As further illustrated by FIG. 1, a useful metaphor for existing software categorizers has been to view each category as a folder. In such systems, each folder in a hierarchy of folders can itself contain sub-folders representing sub-categories. A folder at any level can contain information items, such as projects, e-mail messages, shopping items, etc. Additionally, any information item can appear in more than one folder, and any folder can be a sub-folder under any number of other folders. However, a folder cannot be a sub-folder of another folder that is its ancestor, i.e. cycles are not permitted.
One technical challenge in implementing information item categorizations is the nested nature of the categories. For example, a categorizer for a job database should be equally able to find all jobs within a coarser category, such as those located in Massachusetts, as it is to find all jobs within a sub-category, such as all jobs located in Westford, Mass.
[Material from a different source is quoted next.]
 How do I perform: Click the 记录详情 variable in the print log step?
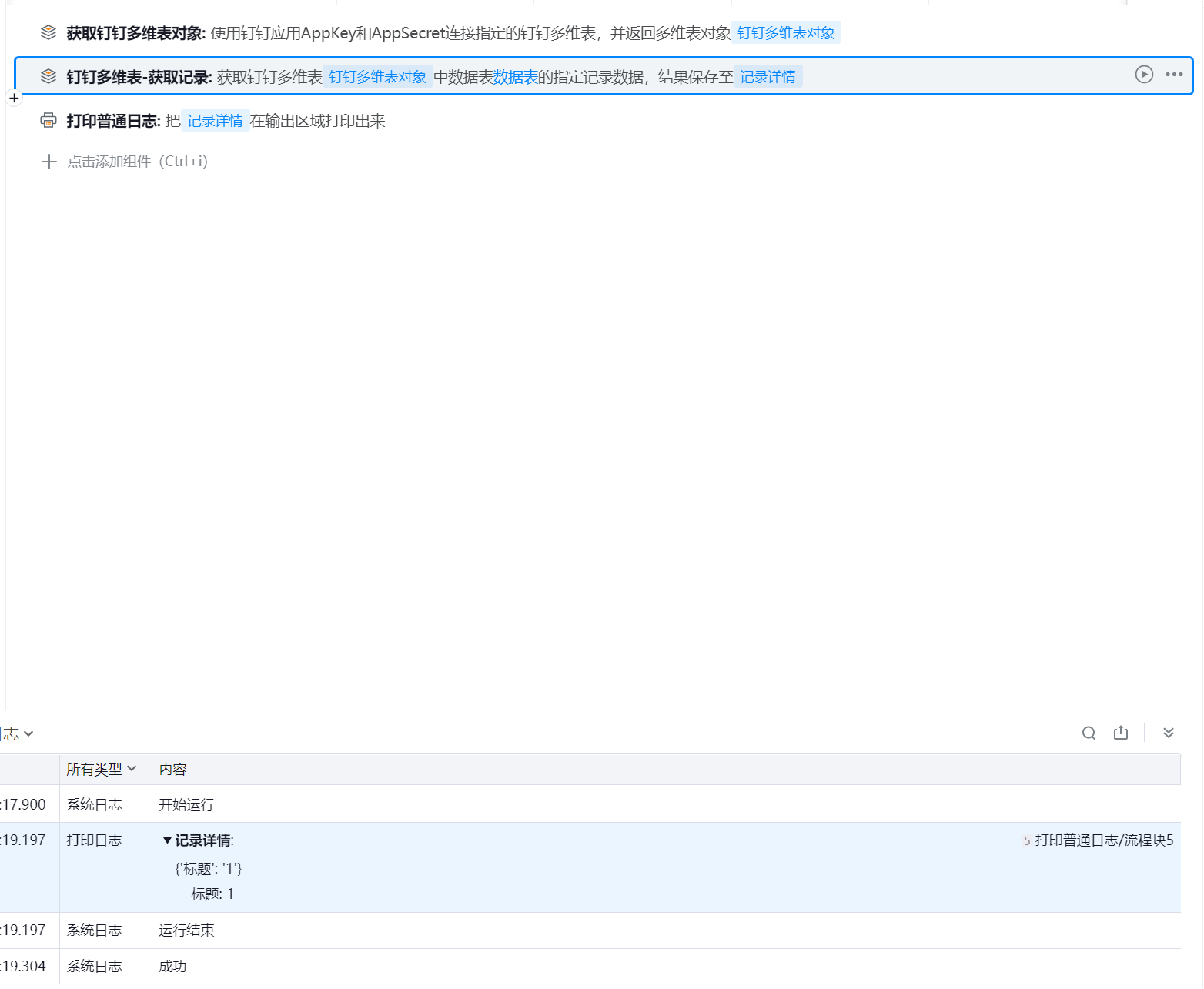click(215, 121)
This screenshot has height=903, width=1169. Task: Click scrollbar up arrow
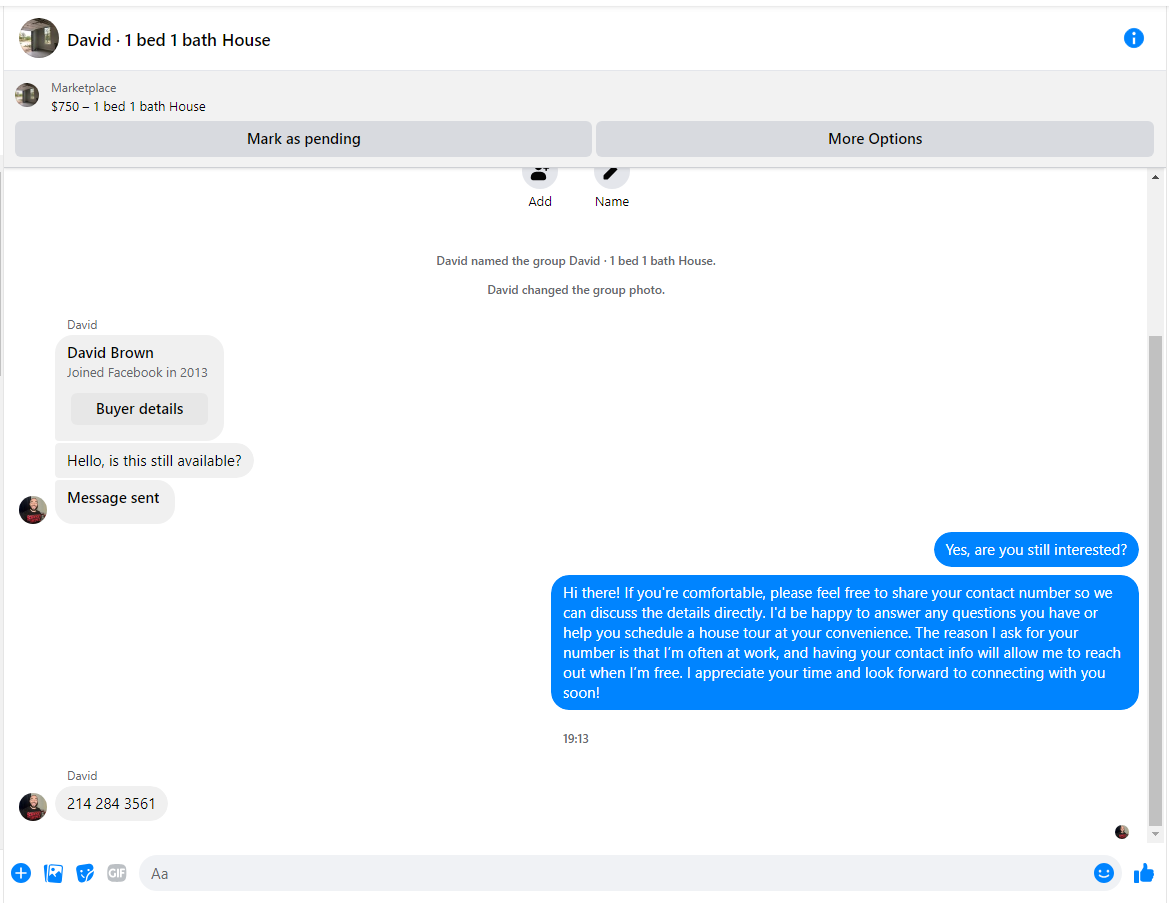coord(1156,177)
In more general terms, the problem to be solved involves categories forming a directed acyclic graph, with the leaf nodes being the items to be retrieved, and the non-leaf nodes representing the categories. The graph includes an edge from node a to node b if either i) node b is a sub-category of node a or ii) node b is a leaf item under category a. For any query, the system must be able to retrieve all leaf nodes reachable from a given collection of non-leaf nodes.
Using the above formulation, a straightforward implementation would be to calculate a reachability matrix as the transitive closure of the adjacency matrix of the graph. For example, such a reachability matrix may have a 1 for entry [i,j] if there is at least one path from node i to node j, and zero otherwise. Such an approach may be sufficient for fairly static applications, such as online shopping, in which the items or their classifications do not change frequently. However, for more dynamic applications, in which items are re-categorized more frequently, as in a categorization of a user's e-mail messages, this approach does not work as well, since the transitive closure calculation is expensive in terms of resources used.
An alternative approach using relational databases might store links to actual items as direct descendents of non-leaf nodes. For example, in a database corresponding to the interface shown in FIG. 1, the following records could be stored (for clarity only leaf-item containments are listed): (projectid-n, database-environment), (projectid-n, database-api), (projectid-n, JDBC). Thus the reachability matrix is stored as relational records, and the system copies only the identifier to avoid duplication of other information. Handling of leaf-node changes using such an approach is relatively easy, but non-leaf nodes are more difficult to change. For example, if the JDBC category got re-parented under a different super-category, the system would have to remove the records (projectid-n, database-environment), (projectid-n, database-api). Also, as the number of filters specified increases, the query to the categorization system gets more and more complex (more joins), and performance suffers as a result.
In the specific area of e-mail message categorization, Google's Gmail™ offers another, alternative approach. In the Gmail system, each piece of e-mail can have one or more “labels” attached to it, thus allowing the same mail item to appear in multiple views. However, a significant shortcoming of the system is that labels cannot be nested. Given that limitation, operations discussed above are relatively simple and efficient in this model.
For the above reasons and others it would be desirable to have a new system for information item categorization that allows for nested categorizations and optionally allows a single category or item to be contained in multiple parent categories, that can handle dynamic categorization changes, and that is simpler and more efficient than previous solutions. The new system should be generally applicable to a variety of applications, and specifically applicable to categorization of e-mail messages.